Marineblad

Wat Nederland noodig heeft, zijn linieschepen, schepen welke door hun eigenschappen den vijand nopen zijn slagschepen in te zetten. Hij moet gedwongen worden zich van zijn kracht te ontblooten. Behoeft hij dat niet, dan mist de oplossing van ons maritiem defensie-vraagstuk de noodzakelijke politieke beteekenis, welke voor ons een eerste veiligheidsgarantie is. Dan kan een vijand Nederlandsch-Indië aanvallen, terwijl hij zijn eigenlijke kracht in reserve houdt om anderen te verhinderen ons te helpen. Willen wij in de wereldpolitiek een daad verrichten, evenwaardig aan de groote beteekenis van ons imperium, dan moet juist die mogelijkheid hem ontnomen worden. De minimum-omvang van schepen, welke daartoe in staat zijn — maar dan ook werkelijk het uiterste minimum — komt in de buurt van de 30.000 ton.

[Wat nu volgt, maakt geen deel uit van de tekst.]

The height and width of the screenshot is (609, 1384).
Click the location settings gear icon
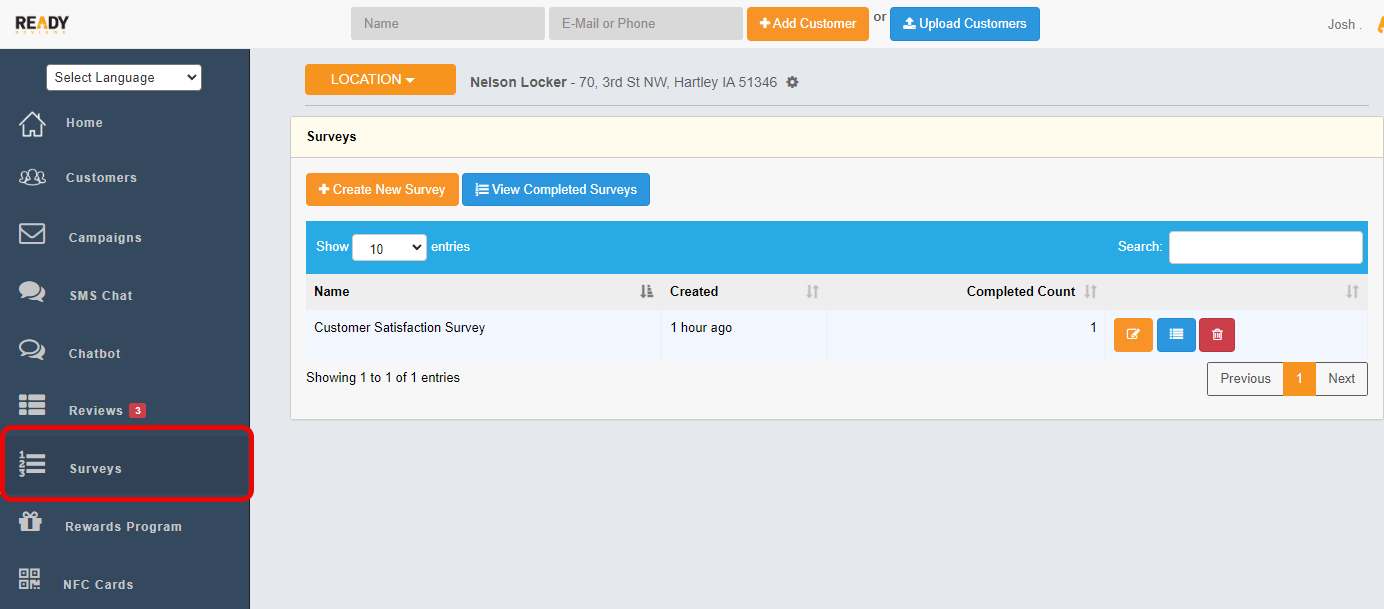click(x=792, y=83)

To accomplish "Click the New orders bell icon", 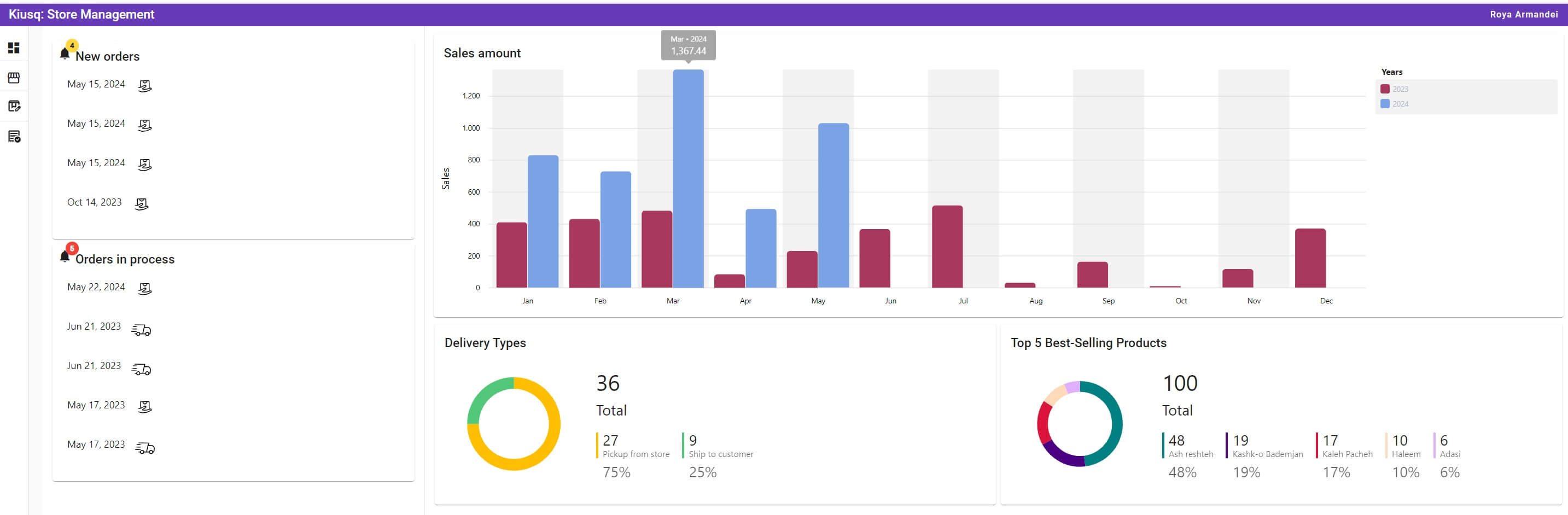I will 65,54.
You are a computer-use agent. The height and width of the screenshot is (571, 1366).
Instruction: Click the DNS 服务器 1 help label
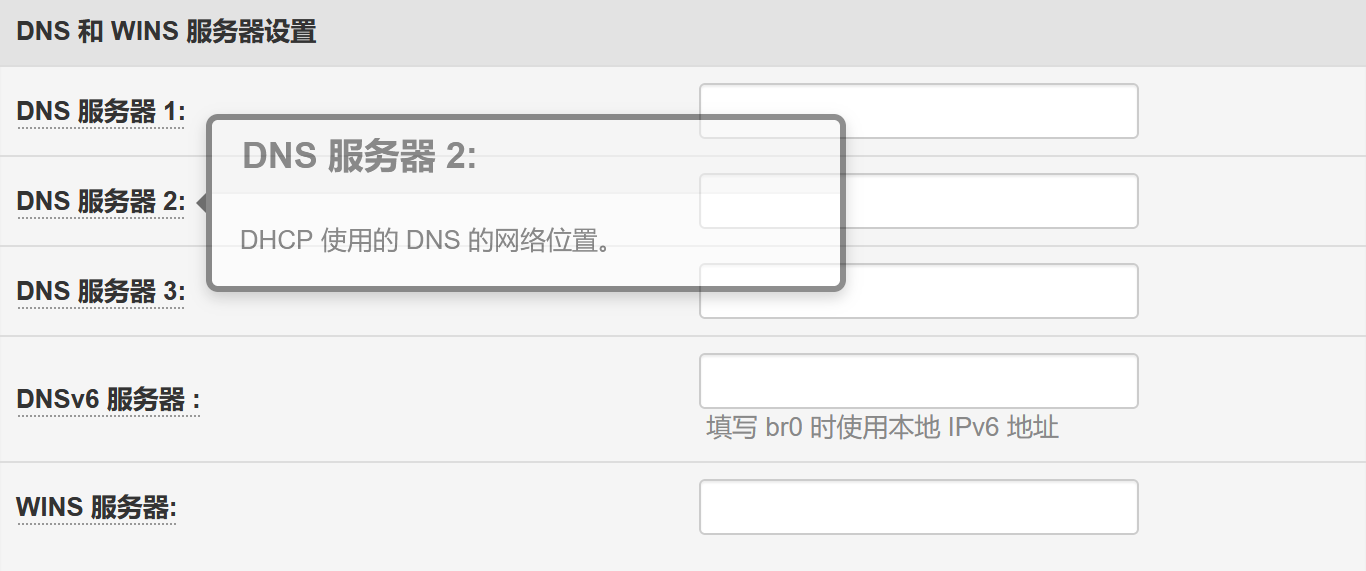[x=100, y=112]
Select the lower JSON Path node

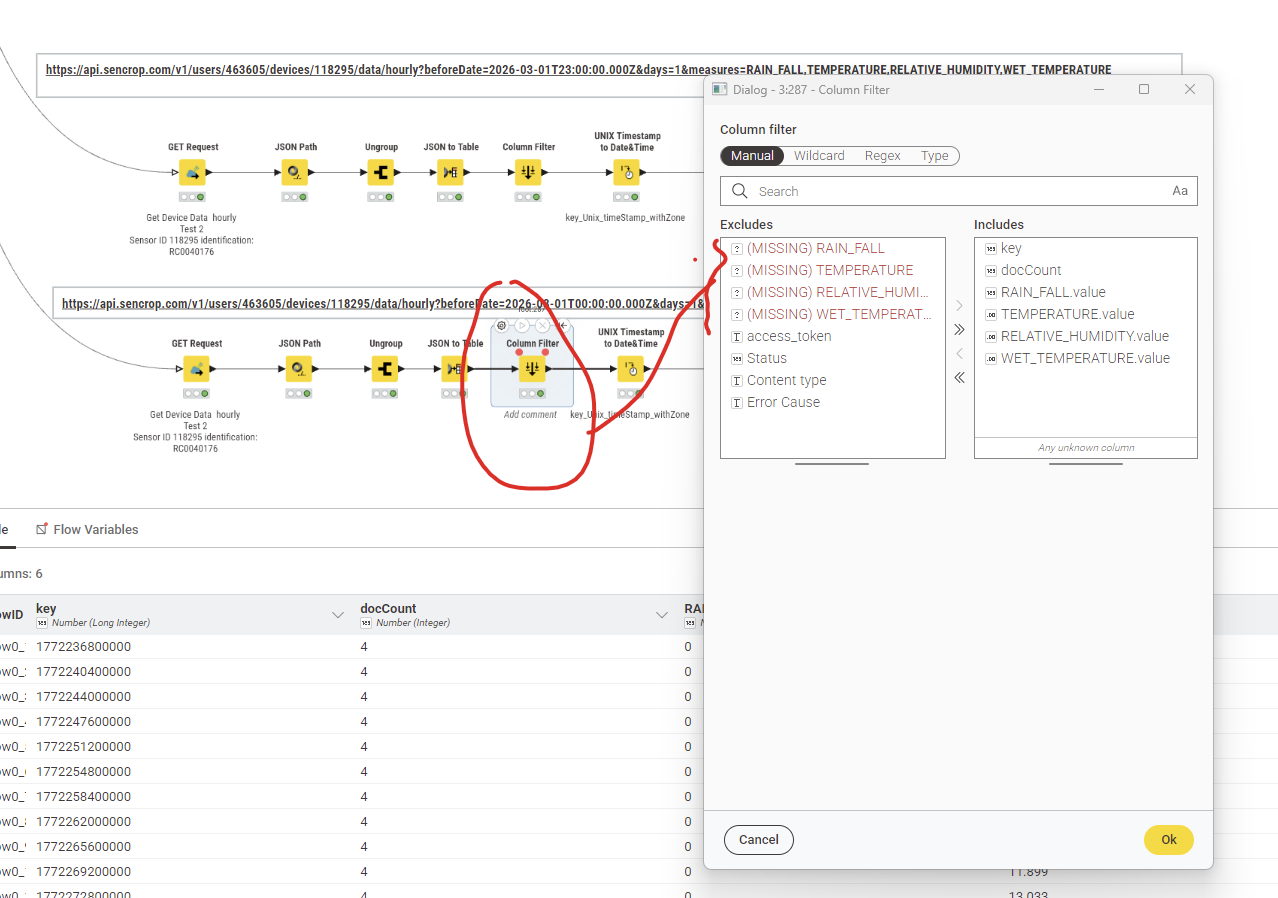297,369
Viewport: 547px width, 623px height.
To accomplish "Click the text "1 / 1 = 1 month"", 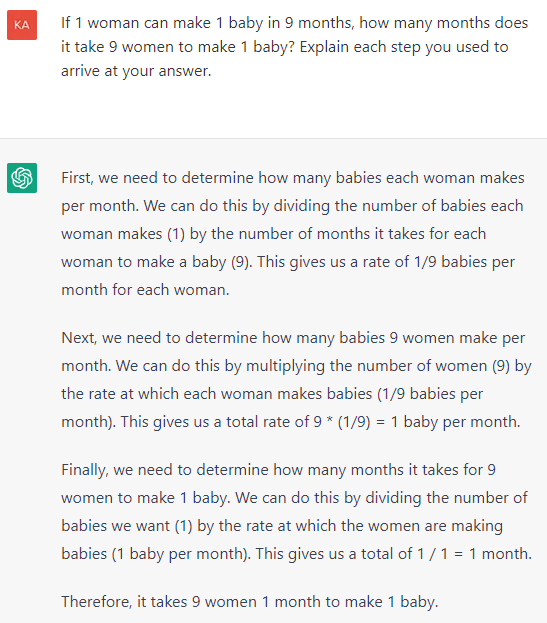I will (x=473, y=553).
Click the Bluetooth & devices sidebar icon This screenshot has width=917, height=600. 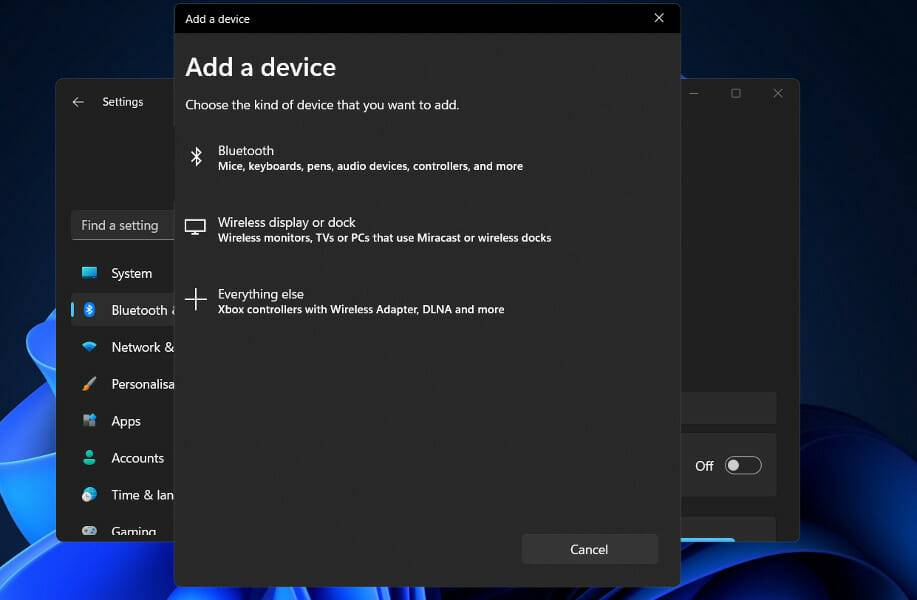[89, 310]
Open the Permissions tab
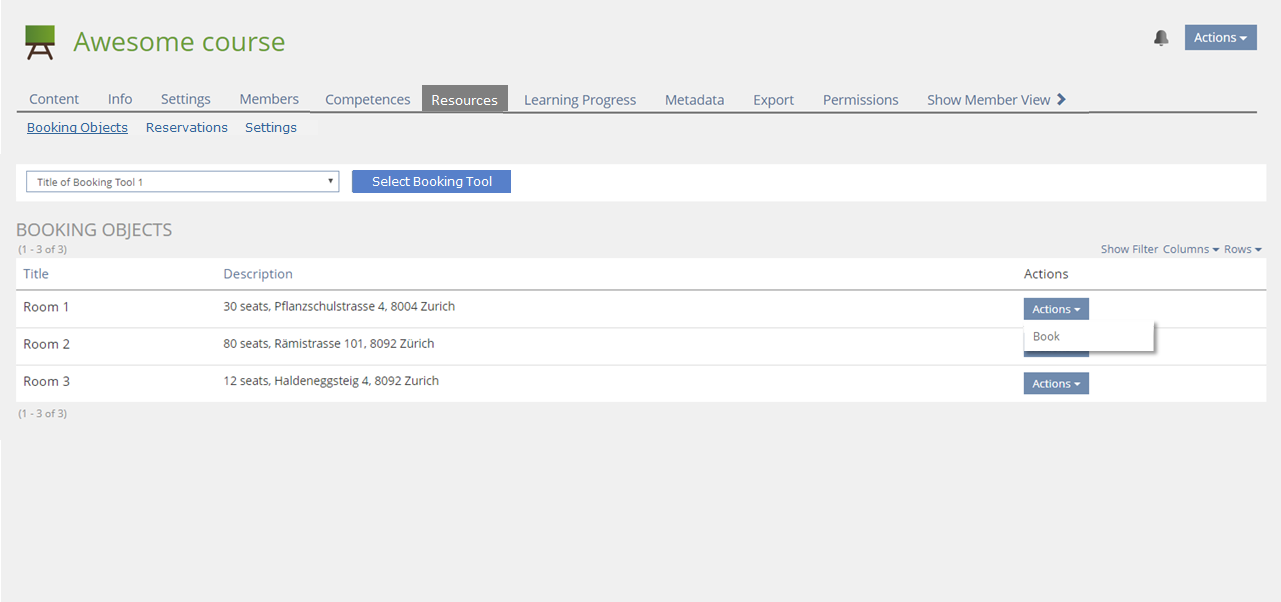The height and width of the screenshot is (602, 1281). click(860, 100)
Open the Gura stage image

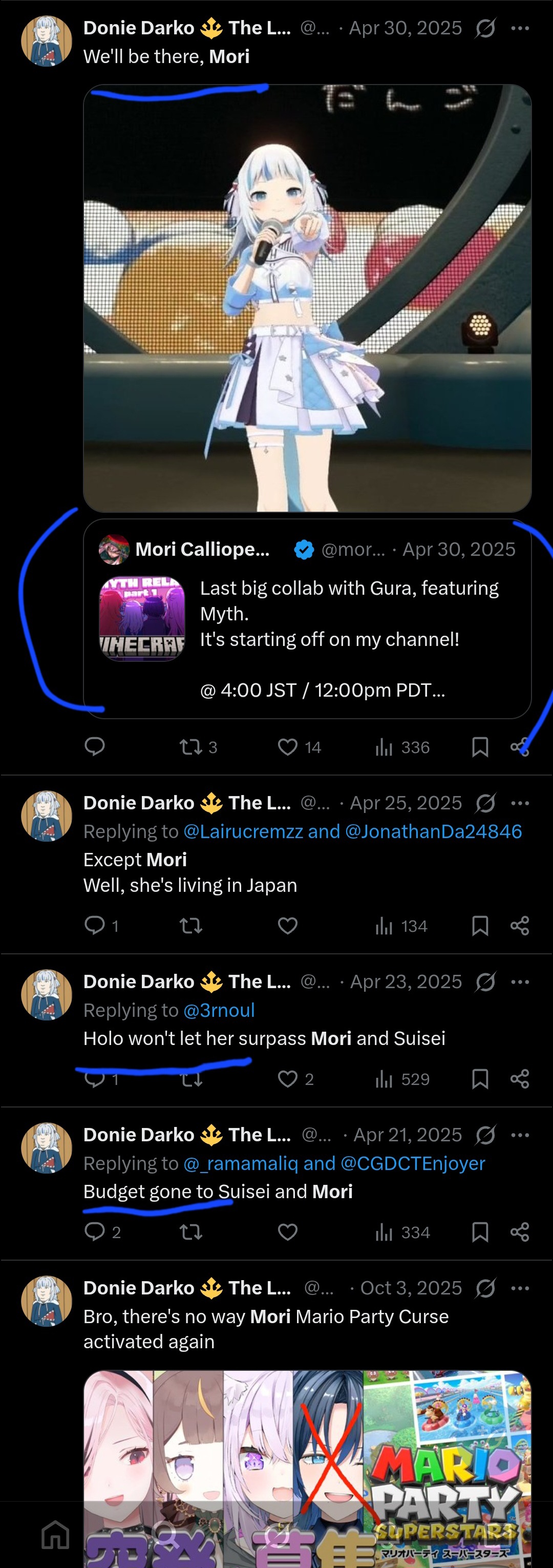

Alle marines ter wereld zijn het ten deze roerend eens. De Engelschen zonden geen slagschip om met de Graaf Spee af te rekenen, maar een kruiser; de Duitschers zetten, toen zij de maritieme vrijheid hernomen hadden, den bouw van vestzakslagschepen niet voort maar gingen direct over op de slagkruisers van 26.000 ton, het type-Gneisenau. Waarom zouden wij, nu we met aanvaarding van groote lasten onze vloot gaan uitbreiden, terwille van een betrekkelijk kleine besparing, juist een type kiezen, dat door de anderen gewogen en te licht is bevonden. Ook al zou de regeering aan de vestzakslagschepen nog eenig ander licht materieel toevoegen — waardoor de totale kosten van de beide plannen elkaar niet zoo heel veel meer zullen ontloopen — dan nog blijft het een halve oplossing, omdat wij den vijand niet kunnen dwingen tot zijn hoogsten inzet.

Wij zijn niet blind voor het feit, dat de regeering ook oog moet hebben voor de financieringsmogelijkheden. In dit verband is het resultaat van de inschrijving op de jongste staatsleening wellicht voor haar van beteekenis. In het midden latende, aan wie deze onbevredigende uitslag is te wijten, merken we op, dat dit resultaat bij de beslissing inzake de vlootuitbreiding niet mag wegen. We zijn er van overtuigd, dat een leening met de concrete welomschreven doelstelling, een leening voor de Indische defensie te zijn, na een krachtig beroep op de vaderlandsliefde moer slagen. Het land is rijp voor de idee van slagkruisers, de Staten-Generaal zullen, zij het misschien met eenig tegensporrelen, aanvaarden, wat deze regeering haar op dit stuk voorstelt. Daarom late de ministerraad zich alleen leiden door de technische en de politieke merites van het op te lossen vraagstuk. Zulks te meer, omdat de financieele voordeden van het plan van „vestzakslagschepen" niet zoozeer bestaan in belangrijke besparingen dan wel in het feit, dat men den bouw dan over meer jaren kan verdeelen en zoodoende de kosten geleidelijker kan laten drukken; geen feitelijke besparing derhalve, maar een besparing in de perspectief-beschouwing, een besparing voor hem, die slechts naar het onmiddellijke kijkt. Moeten wij ons nu ter wille van zulk een schijn tevreden stellen met een halve oplossing, met een oplossing, welke het probleem niet definitief uit de wereld helpt, omdat zijn kardinale punten feitelijk onopgelost blijven?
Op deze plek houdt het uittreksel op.